Paru ce matin, l’article du Monde intitulé Couples gays: la justice bloque des adoptions d’enfants nés par PMA, raconte le cas de deux couples de femmes qui se sont vus recevoir un avis négatif de la part du Procureur de la république dans le cadre d’une procédure d’adoption de l’enfant de la conjointe. «Il s’agit de deux familles de nos adhérentes, l’une à Aix-en-Provence, l’autre à Marseille, explique à Yagg Doan Luu, de l’Association des parents gays et lesbiens (APGL).

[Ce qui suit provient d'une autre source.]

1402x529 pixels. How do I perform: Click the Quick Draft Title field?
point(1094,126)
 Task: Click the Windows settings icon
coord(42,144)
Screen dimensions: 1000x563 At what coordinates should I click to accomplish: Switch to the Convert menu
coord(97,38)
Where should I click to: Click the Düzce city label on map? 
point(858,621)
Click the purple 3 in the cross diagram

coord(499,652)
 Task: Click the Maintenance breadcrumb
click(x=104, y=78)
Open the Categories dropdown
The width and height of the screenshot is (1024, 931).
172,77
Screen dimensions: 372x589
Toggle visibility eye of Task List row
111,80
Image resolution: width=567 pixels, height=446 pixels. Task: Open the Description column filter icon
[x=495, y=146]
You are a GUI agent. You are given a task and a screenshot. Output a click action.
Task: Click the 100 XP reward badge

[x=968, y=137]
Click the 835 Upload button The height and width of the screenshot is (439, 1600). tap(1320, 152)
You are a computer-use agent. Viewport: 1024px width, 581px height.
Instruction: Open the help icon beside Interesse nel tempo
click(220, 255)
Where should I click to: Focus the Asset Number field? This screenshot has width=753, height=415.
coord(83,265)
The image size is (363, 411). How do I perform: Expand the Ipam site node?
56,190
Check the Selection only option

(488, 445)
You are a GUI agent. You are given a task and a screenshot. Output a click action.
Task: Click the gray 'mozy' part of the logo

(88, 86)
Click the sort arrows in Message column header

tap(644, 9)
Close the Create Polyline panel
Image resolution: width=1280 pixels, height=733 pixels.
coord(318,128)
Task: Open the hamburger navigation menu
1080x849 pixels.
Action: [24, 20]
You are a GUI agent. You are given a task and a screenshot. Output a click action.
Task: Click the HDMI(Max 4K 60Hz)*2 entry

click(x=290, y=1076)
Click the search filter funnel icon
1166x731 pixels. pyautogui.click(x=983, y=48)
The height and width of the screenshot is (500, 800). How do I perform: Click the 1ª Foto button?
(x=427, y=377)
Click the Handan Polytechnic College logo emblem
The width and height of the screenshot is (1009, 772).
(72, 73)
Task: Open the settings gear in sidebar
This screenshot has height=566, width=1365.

Toutes deux espéraient qu’une fois la loi sur le mariage et l’adoption passée, la procédure ne poserait pas de souci majeur. «Humainement, ces avis sont d’une violence extraordinaire» déplore Doan Luu, qui explique qu’ils ont suscité beaucoup d’émotion au sein de l’association.

INFLUENCE DE L’EXTRÊME-DROITE
Beaucoup de couples ont-ils fait face à un avis négatif en faisant leur requête? «Ce type de cas reste assez limité à ces deux tribunaux de grande instance, concède-t-il. On ne vous cache pas qu’il y aurait peut-être une certaine influence de l’extrême-droite dans ces avis. Mais maintenant qu’il y a eu jurisprudence, on se demande quel est l’intérêt de rendre un avis négatif, ce qui va complètement à l’encontre de l’esprit de la loi, qui était de permettre à des couples de femmes de sécuriser leurs familles.» Comme le montre un autre article du Monde paru également aujourd’hui, il existerait «une très grande disparité dans les pratiques des tribunaux»

PRUDENCE
Doan Luu explique que l’APGL a hésité à communiquer autour de ces deux cas, craignant que l’avis de ces deux procureurs de la mouvance traditionaliste donnent des idées à d’autres: «Nos adhérentes ont entamé la procédure sur nos conseils, et ont décidé de le faire sans avocat, puisqu’elles en ont la possibilité, pour finalement, comme elles l’expliquent dans l’article du Monde « tomber de l’armoire ». Nous sommes plus prudent.e.s désormais même si nous faisons savoir à nos adhérent.e.s, qu’un grand nombre de requêtes sont positives.»

FRAUDE ET DISCRIMINATION
Doan Luu analyse les avis rendus par les deux procureurs et leurs arguments: «Vu sous l’angle du droit, leurs raisonnements tiennent la route car ils soulignent une ambiguïté.» Dans l’avis rendu à l’un des couples, c’est en effet les termes de «fraude» et de «filiation frauduleusement établie qui saute aux yeux». L’incertitude autour de la PMA, non autorisée pour les couples de femmes mais pas illégale, laisse «une place pour l’interprétation» souligne Laurence Brunet, chercheuse associée au centre Droit, sciences et techniques de l’université Paris-I. D’autre part, permettre l’adoption d’un enfant né par PMA serait finalement discriminatoire par rapport aux enfants conçus par GPA. «Évidemment c’est tiré par les cheveux», note Doan Luu. Reste que ce sont les juges des affaires familiales qui auront le dernier mot sur ces affaires, et en dépit d’un avis négatif des procureurs, pourront rendre, eux, un avis favorable.